Although ideological differences account for much of the polarized political debate over jobs and regulation in the United States, this debate fundamentally centers on an empirical question—namely, what impact regulation has on employment. This question can and should be approached with rigorous economic and policy analysis, and fortunately some important research has already addressed the empirical question. Nevertheless, uncertainty remains about how generalizable existing research findings are to today's economy as well as exactly how to incorporate what is known about jobs and regulation into decision making about specific new regulations. Given the importance to society of having both effective regulation and available employment opportunities, we have assembled this volume to advance the search for a better understanding of how regulation affects jobs.
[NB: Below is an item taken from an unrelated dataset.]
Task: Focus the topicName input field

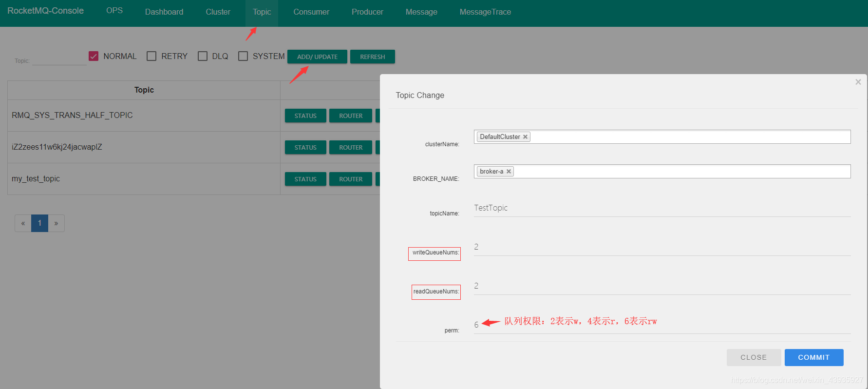Action: [661, 208]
In this opening chapter, we begin by showing in greater detail how the political debate over the economy has in recent years also turned into a debate over regulation, with partisans claiming that regulation either kills or creates jobs. Notwithstanding this political rhetoric, the existing empirical research suggests that regulation does relatively little to reduce or increase overall jobs in the United States. We consider here why, given that the published economics research does not provide a strong basis for believing that regulation affects overall employment levels, the political debate has nevertheless focused so much on regulation's impact on jobs. We offer an account of the political economy of the jobs and regulation debate that emphasizes the distribution of job impacts and the greater responsiveness of the political system to relatively more certain, identifiable job losses than to less certain, unspecified job gains, even if in the aggregate the latter fully offset the former. Our aim is not merely to understand better the puzzling disconnect between politics and economics on this issue but also to explain why both regulators and researchers ought to be more attentive to the kinds of analytic and empirical issues raised throughout this book. Only by developing better estimates of the real effects of regulation on employment can policy debate in the United States even hope to rise above the current polarized predicament where regulation's effects on jobs are too often either superficially treated or overblown by officials on both ends of the ideological spectrum.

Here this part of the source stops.